Task description: Once the line containing "Erindringsbio: Den unge" is found in the entries below, reproduce it and every line after it, stopping at and including the line containing "Superhunden Charlie (100, 2246)"; reproduce nothing else, and keep each line exact.
================
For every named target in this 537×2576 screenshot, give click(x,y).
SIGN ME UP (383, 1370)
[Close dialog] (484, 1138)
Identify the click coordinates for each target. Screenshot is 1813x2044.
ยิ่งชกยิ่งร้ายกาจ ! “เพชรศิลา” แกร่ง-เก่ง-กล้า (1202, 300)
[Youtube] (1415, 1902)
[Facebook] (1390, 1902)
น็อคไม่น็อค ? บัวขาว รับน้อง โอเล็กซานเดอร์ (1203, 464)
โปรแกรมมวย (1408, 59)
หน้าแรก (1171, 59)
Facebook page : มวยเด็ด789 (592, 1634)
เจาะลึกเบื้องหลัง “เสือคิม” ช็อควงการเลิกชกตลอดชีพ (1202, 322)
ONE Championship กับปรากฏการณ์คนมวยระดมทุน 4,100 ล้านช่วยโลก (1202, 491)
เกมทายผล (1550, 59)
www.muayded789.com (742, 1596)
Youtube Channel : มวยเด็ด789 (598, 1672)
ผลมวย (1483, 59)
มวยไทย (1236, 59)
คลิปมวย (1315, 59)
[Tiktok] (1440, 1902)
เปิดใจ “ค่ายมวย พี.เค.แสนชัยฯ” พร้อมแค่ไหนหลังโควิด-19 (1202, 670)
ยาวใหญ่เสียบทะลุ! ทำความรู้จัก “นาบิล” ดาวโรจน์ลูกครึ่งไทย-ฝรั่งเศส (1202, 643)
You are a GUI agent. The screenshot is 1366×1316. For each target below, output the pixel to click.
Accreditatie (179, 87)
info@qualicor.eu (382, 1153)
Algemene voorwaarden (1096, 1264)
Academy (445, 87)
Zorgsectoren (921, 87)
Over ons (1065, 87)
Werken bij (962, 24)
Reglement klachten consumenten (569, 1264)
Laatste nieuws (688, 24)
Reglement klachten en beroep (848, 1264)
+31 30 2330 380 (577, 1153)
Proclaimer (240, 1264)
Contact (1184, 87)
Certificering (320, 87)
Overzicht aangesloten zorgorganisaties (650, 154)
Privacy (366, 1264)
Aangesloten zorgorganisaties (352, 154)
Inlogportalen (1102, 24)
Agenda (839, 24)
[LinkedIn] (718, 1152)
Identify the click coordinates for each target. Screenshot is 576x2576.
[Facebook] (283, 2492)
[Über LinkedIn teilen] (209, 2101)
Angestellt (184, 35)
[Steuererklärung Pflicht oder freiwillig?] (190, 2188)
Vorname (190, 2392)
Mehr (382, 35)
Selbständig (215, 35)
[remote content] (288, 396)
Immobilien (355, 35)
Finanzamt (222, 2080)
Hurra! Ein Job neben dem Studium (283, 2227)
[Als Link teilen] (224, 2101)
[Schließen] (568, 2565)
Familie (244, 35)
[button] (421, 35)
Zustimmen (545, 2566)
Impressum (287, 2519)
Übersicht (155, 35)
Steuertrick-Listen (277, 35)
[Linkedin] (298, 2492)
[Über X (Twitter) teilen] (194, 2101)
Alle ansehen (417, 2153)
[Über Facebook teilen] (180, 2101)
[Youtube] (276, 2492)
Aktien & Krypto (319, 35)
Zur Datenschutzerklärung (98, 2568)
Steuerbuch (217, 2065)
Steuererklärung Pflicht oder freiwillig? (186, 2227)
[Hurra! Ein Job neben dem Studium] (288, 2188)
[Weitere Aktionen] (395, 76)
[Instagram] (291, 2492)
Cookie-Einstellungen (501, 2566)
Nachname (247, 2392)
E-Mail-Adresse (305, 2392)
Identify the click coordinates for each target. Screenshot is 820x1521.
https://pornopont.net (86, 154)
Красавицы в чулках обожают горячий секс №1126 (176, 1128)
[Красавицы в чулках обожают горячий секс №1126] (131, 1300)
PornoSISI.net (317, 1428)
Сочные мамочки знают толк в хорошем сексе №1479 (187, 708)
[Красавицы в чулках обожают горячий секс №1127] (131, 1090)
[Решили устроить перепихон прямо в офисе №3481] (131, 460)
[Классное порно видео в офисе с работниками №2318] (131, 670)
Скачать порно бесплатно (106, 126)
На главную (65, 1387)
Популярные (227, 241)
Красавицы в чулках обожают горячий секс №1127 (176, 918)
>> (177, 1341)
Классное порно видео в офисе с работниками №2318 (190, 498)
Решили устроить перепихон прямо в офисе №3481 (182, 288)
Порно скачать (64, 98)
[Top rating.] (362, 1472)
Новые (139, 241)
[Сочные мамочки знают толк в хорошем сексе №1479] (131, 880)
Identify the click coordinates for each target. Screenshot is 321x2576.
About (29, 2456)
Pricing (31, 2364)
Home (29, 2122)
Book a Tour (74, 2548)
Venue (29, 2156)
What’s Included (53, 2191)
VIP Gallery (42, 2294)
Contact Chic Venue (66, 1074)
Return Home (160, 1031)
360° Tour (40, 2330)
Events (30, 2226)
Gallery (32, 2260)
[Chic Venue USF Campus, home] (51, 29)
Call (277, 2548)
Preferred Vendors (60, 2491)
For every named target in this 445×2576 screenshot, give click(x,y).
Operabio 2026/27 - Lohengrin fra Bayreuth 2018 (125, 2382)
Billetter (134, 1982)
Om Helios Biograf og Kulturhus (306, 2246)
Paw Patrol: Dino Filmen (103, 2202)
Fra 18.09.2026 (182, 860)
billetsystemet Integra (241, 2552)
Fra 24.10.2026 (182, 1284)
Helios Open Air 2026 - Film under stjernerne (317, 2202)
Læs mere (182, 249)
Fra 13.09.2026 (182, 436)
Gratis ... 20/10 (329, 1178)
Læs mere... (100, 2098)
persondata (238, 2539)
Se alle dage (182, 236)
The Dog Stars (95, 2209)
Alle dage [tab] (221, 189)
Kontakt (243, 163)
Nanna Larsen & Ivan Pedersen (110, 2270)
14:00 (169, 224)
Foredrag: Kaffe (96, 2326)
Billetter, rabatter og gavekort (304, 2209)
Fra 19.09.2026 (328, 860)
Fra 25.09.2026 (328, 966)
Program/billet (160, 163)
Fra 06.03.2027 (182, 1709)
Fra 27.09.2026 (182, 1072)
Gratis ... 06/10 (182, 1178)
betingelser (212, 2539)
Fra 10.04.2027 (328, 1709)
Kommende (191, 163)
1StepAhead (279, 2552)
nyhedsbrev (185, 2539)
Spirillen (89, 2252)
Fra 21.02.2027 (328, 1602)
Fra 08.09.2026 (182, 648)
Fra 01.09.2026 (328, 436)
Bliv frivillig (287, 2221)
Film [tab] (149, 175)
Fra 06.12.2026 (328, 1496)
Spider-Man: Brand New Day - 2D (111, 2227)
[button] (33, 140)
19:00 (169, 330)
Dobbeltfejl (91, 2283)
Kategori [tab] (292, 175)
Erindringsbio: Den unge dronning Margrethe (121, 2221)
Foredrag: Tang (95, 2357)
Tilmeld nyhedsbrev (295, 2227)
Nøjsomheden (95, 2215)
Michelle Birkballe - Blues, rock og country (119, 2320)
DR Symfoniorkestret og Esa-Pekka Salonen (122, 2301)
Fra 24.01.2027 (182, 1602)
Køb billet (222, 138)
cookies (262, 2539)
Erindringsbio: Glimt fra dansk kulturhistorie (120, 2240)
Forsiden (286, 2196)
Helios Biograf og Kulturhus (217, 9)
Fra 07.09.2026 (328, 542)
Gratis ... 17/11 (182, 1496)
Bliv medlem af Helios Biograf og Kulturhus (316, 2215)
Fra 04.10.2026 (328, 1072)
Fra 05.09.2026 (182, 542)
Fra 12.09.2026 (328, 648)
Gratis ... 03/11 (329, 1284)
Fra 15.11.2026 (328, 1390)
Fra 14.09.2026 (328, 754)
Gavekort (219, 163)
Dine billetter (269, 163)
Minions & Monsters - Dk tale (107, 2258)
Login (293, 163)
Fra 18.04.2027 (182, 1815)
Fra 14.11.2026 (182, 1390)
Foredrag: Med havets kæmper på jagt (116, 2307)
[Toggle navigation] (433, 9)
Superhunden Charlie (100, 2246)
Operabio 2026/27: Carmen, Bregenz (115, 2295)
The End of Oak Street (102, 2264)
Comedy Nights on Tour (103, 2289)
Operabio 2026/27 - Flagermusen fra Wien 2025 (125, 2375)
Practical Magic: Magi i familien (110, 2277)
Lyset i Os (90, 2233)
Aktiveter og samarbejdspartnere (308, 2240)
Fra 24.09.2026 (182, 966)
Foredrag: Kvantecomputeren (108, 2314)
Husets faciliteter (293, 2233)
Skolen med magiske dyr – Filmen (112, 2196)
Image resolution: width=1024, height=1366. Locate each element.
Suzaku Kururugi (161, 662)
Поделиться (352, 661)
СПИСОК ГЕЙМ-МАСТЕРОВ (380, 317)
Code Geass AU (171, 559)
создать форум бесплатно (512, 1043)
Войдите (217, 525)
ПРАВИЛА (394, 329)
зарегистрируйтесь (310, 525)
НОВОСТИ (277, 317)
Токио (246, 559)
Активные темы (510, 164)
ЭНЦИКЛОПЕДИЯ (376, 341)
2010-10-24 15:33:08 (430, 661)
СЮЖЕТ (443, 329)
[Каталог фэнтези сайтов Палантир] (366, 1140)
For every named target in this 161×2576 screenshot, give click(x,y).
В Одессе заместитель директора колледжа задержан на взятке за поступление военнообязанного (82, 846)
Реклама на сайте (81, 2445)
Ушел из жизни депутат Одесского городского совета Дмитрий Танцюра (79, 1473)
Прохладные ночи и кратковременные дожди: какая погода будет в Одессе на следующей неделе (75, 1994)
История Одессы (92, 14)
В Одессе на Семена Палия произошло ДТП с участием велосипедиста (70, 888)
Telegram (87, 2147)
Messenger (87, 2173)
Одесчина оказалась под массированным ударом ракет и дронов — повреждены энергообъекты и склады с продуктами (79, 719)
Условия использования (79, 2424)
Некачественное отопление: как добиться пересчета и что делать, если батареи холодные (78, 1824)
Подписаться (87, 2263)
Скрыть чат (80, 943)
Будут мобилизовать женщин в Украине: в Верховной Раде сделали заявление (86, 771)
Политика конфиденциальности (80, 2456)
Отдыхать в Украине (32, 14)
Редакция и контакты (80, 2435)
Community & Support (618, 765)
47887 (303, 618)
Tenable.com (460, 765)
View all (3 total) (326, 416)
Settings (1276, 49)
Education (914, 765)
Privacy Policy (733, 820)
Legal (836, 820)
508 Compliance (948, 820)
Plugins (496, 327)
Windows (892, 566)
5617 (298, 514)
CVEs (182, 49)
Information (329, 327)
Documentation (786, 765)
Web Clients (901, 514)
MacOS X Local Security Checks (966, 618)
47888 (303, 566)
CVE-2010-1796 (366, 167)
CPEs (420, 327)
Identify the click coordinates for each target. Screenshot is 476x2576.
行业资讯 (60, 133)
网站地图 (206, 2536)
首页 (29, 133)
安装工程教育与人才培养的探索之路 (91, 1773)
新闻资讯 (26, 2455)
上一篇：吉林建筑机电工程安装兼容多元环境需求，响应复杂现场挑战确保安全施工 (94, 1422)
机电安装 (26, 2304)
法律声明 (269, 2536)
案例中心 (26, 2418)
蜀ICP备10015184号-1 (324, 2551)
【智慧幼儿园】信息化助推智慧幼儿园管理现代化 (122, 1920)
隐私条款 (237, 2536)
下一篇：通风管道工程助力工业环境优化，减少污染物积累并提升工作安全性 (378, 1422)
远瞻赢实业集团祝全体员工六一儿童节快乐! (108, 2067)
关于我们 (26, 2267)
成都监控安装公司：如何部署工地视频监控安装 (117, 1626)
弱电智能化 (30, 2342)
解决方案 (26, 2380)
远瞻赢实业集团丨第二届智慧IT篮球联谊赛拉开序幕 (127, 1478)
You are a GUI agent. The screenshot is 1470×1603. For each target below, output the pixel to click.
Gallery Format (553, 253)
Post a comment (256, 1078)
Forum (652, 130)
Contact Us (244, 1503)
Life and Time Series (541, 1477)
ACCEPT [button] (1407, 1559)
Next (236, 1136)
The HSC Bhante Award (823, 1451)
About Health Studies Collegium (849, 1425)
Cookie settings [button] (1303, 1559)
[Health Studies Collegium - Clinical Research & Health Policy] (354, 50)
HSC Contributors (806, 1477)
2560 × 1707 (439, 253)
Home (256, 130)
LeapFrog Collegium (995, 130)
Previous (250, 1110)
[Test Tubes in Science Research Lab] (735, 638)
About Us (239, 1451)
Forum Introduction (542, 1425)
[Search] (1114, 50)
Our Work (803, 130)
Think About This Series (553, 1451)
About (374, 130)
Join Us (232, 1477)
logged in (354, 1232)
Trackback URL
================
Task output:
Erindringsbio: Den unge dronning Margrethe (121, 2221)
Foredrag: Tang (95, 2357)
Tilmeld nyhedsbrev (295, 2227)
Nøjsomheden (95, 2215)
Michelle Birkballe - Blues, rock og country (119, 2320)
DR Symfoniorkestret og Esa-Pekka Salonen (122, 2301)
Fra 24.01.2027 (182, 1602)
Køb billet (222, 138)
cookies (262, 2539)
Erindringsbio: Glimt fra dansk kulturhistorie (120, 2240)
Forsiden (286, 2196)
Helios Biograf og Kulturhus (217, 9)
Fra 07.09.2026 (328, 542)
Gratis ... 17/11 (182, 1496)
Bliv medlem af Helios Biograf og Kulturhus (316, 2215)
Fra 04.10.2026 (328, 1072)
Fra 05.09.2026 (182, 542)
Fra 12.09.2026 (328, 648)
Gratis ... 03/11 (329, 1284)
Fra 15.11.2026 (328, 1390)
Fra 14.09.2026 (328, 754)
Gavekort (219, 163)
Dine billetter (269, 163)
Minions & Monsters - Dk tale (107, 2258)
Login (293, 163)
Fra 18.04.2027 (182, 1815)
Fra 14.11.2026 (182, 1390)
Foredrag: Med havets kæmper på jagt (116, 2307)
[Toggle navigation] (433, 9)
Superhunden Charlie (100, 2246)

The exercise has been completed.